◆ Input for this task

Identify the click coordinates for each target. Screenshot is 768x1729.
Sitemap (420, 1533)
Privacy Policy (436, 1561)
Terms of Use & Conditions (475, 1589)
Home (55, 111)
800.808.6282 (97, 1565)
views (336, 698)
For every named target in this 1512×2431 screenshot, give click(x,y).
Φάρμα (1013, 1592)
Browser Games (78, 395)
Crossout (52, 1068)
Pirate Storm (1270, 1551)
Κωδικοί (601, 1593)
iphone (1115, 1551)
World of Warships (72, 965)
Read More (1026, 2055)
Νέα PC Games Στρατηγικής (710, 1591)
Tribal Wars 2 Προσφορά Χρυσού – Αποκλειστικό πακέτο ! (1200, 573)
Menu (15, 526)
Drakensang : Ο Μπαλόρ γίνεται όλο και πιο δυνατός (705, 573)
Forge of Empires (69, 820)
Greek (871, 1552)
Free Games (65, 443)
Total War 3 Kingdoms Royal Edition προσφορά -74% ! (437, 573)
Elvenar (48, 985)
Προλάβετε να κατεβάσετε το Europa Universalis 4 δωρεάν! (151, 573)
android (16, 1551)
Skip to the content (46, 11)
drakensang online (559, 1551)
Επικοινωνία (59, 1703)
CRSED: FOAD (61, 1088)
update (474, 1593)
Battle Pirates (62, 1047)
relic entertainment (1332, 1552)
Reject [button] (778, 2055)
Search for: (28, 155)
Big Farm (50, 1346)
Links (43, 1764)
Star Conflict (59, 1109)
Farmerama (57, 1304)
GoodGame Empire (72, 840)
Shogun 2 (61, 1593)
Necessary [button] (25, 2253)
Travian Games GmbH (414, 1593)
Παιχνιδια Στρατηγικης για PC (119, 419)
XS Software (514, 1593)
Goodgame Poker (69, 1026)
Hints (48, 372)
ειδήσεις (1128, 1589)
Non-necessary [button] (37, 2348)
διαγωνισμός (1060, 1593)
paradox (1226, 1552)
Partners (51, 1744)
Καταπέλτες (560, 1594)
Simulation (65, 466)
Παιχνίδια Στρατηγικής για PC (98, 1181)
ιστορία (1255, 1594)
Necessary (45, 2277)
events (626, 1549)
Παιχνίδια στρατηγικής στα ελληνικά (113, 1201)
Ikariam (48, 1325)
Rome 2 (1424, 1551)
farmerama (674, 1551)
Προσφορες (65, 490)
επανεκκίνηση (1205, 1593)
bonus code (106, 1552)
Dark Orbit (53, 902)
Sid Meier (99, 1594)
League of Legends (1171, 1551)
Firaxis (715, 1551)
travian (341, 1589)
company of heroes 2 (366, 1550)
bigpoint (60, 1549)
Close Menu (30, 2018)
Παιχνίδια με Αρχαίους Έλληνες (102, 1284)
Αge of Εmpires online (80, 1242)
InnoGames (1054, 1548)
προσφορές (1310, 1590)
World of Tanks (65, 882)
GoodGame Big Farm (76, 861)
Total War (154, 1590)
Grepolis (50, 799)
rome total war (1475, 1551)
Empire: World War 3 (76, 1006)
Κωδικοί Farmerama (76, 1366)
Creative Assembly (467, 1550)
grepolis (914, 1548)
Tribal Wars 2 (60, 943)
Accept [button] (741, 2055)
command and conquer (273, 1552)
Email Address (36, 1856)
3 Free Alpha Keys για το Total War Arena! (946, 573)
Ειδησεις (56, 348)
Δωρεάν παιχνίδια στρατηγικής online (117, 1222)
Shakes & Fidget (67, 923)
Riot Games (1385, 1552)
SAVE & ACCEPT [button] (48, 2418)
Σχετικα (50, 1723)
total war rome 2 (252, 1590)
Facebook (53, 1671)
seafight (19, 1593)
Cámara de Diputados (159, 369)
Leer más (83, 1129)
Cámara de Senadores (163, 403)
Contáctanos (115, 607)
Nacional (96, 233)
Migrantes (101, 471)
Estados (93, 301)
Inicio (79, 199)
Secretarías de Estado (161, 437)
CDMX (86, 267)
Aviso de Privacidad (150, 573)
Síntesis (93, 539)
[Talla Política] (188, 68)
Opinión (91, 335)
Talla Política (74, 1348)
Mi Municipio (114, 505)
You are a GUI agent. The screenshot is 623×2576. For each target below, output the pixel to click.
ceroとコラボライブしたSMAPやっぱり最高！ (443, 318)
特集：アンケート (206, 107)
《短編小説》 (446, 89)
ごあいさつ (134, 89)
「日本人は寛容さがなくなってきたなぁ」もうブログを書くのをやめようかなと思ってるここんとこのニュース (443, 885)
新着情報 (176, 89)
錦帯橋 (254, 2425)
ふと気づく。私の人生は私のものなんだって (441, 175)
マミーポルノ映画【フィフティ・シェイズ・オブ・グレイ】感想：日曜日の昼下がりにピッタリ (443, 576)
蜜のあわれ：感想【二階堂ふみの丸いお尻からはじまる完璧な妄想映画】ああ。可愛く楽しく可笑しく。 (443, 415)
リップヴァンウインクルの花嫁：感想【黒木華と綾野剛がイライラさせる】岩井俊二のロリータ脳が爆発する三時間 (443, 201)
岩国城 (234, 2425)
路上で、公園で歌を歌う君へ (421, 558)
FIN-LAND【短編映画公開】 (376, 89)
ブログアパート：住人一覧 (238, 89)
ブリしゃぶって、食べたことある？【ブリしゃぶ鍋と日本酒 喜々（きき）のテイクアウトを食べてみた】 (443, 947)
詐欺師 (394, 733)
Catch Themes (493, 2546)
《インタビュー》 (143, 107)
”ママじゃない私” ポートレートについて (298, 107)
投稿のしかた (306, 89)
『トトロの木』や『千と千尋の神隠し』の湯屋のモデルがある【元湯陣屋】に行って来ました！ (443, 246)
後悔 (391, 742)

◆ Required action
Your answer should consist of the lines above that hold the word "World".

◆ Finished exercise
World of Warships (72, 965)
World of Tanks (65, 882)
Empire: World War 3 (76, 1006)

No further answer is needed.